Thank you. To ask a question, please press star 11 on your telephone and wait for your name to be announced. To withdraw your question, please press star 11 again. One moment for our first question. Our first question will come from the line of Frank Loudon with Raymond James and Associates. Your line is open. Please go ahead.
Great, thank you. So I want to get your thoughts on creating longer term shareholder value, either through M&A, either as a buyer or seller. Is that on the table? And then if not, what else can you do to drive higher shareholder returns? And that's the first question. And then I have a follow up. Thanks.
Sure, Frank. This is Ed. Appreciate the question. You know, the industry is consolidating, and we want to be a player in that. We think the refinancing we're working on gives us the flexibility to be a player there, and we're looking for opportunities to expand our footprint. We're also looking to drive efficiencies in our business. Some of the technology we're deploying will help us there, and also we'll be getting to efficiencies as we wind down our construction process.
Yeah, Frank, if I could add to that, you know, the global fiber expansion is coming to an end in 2026, and we expect the positive free cash flow inflection point is a significant accomplishment, and we will be generating several years in front of us of significant free cash flow in 2028 and beyond. So, I think that will be another driver, you know, based upon our organic plan.
Okay. All right. And then, so, I think you mentioned you're at 30% penetration in your subsidized passings. Can you remind us how many subsidized passings have you been granted and what you get? And then ultimately, what's sort of the target penetration for those builds?
Yes. In our incumbent cable markets, about 22,000 is what we're targeting. And we expect penetration in the high 60% range.
Okay.
And we also have several thousand other passings in closed fiber markets as well.
Okay. All right, great. Okay, thank you very much.
Thank you, and one moment for our next question. Our next question comes from the line of Hamid Khorasan with BWS Financial Inc. Your line is open. Please go ahead.
Hi, I just want to say that you're – Pricing actually took with Glow Fiber. What sparked that? Are you seeing increased competition or just a lack of consumer willingness to take on the new service that you had to feel like you had to do a new pricing scheme?
Ahmed, good afternoon. Good question there. So Comcast launched a five-year price guarantee in our markets in June. We did see a little bit of impact there on the gross ad side. No impact on the churn side, though, but we decided to respond with our own five-year guarantee. We've got enhanced bandwidth speeds, and that five-year guarantee started in mid-August, and we've seen a significant lift in gross ads since then.

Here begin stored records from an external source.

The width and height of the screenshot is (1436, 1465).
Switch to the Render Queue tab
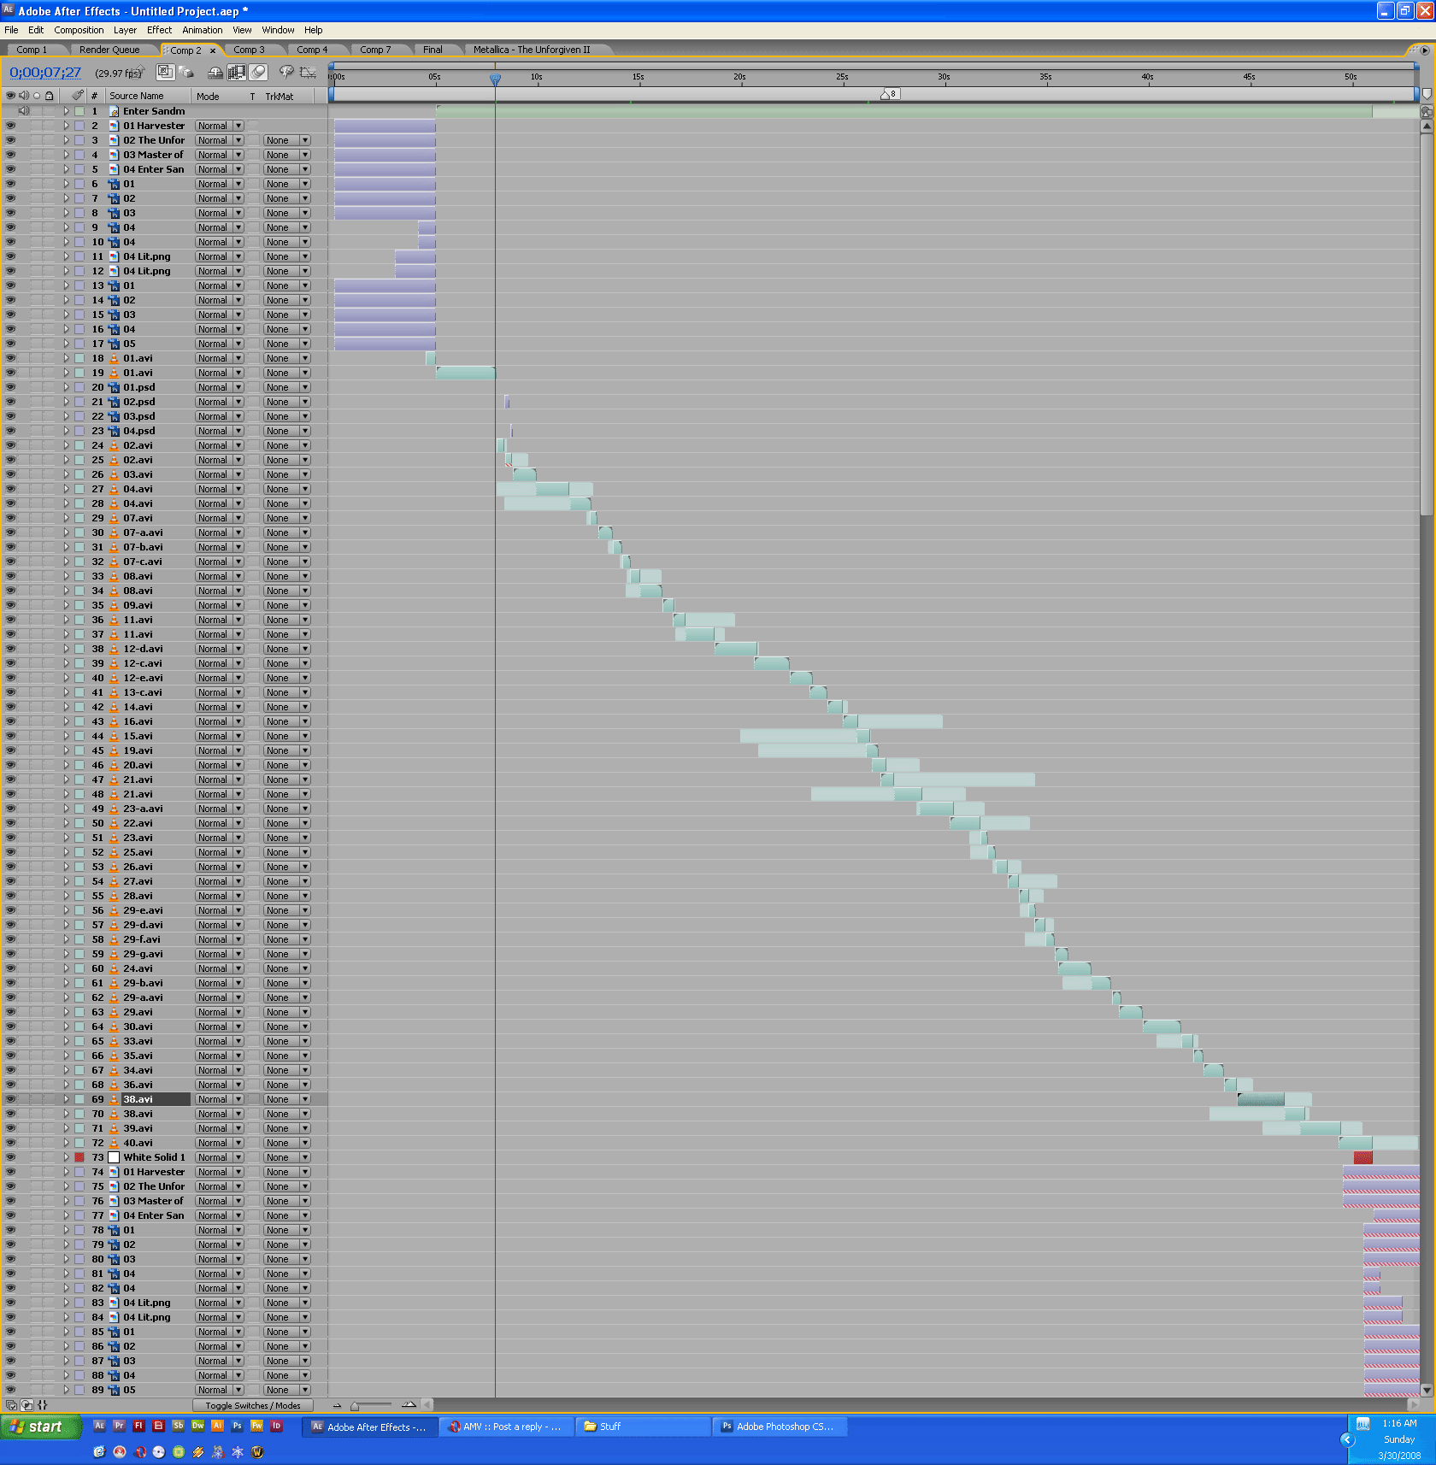click(109, 50)
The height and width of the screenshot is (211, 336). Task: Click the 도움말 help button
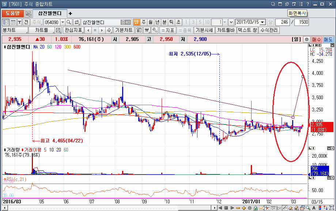pos(12,14)
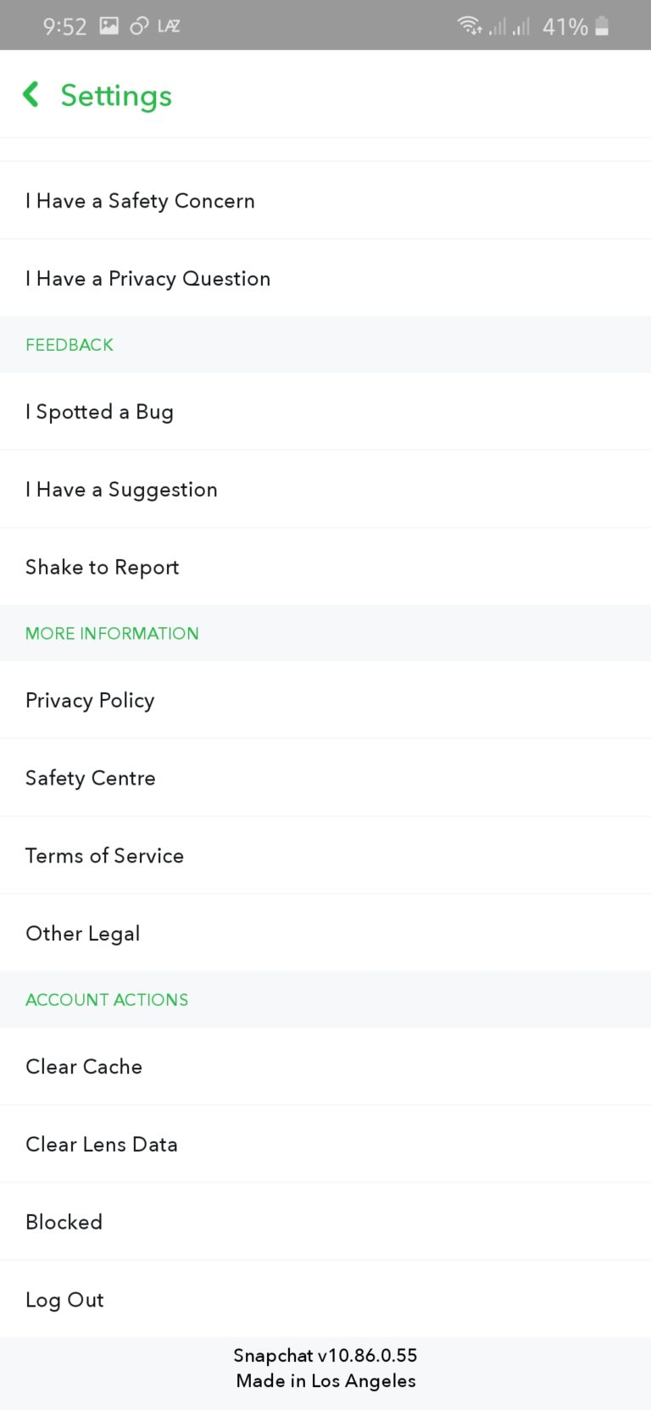Open the I Have a Safety Concern option
The image size is (651, 1410).
coord(140,201)
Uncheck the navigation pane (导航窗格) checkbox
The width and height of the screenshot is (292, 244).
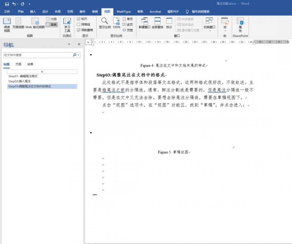79,30
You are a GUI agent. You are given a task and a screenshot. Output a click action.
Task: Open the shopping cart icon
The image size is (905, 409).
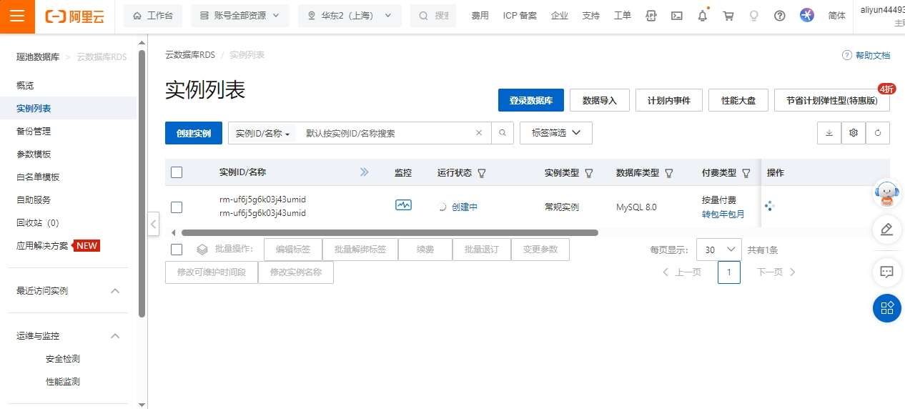(x=728, y=16)
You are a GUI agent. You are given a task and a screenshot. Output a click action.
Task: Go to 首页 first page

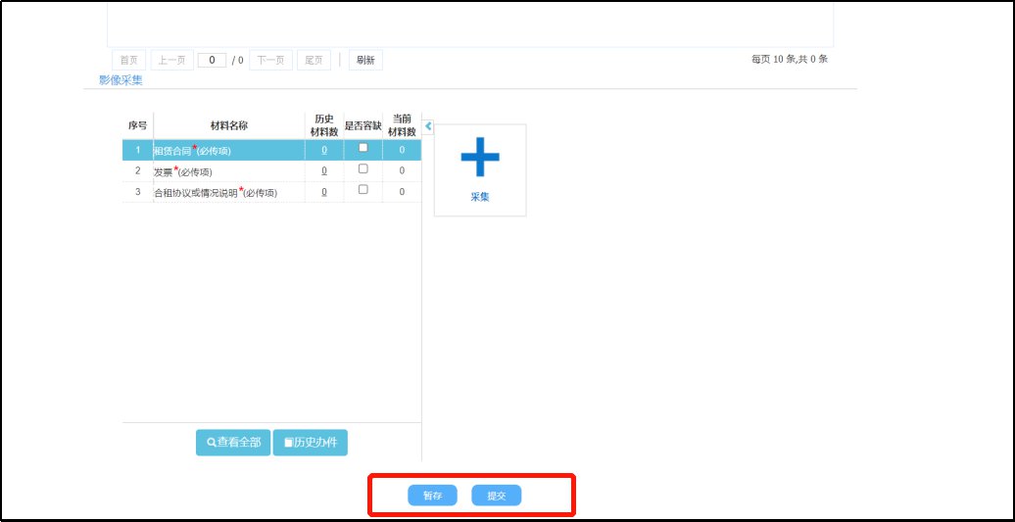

In fact, they're above the levels we experienced before Comcast launched their five-year plan. But we continue to believe we have a competitive advantage there, not only with speed, but with our local customer service and our network reliability as well.
Why isn't this growth leading to you raising your guidance? Ahmed, this is Jim.
I can respond to that one. It takes several quarters of for growth to accumulate here. So it's not something that you get in the first quarter. But our customer churn is very low, as you're aware. Generally, we've been averaging about 1% per year. So we think these customers will be with us for 100 plus months. So it'll take an accumulation of higher gross ads for a couple of quarters before you see a significant lift in our revenues.
Okay. Thank you.
Thank you, and I'm showing no further questions, and I would like to hand the conference back over to Jim Volk for any further remarks.
Yes, thank you all for joining.
We're at a very exciting point in our evolution, and we look forward to updating you at our next quarterly call. Have a good evening.
This concludes today's conference call. Thank you for participating. You may now disconnect.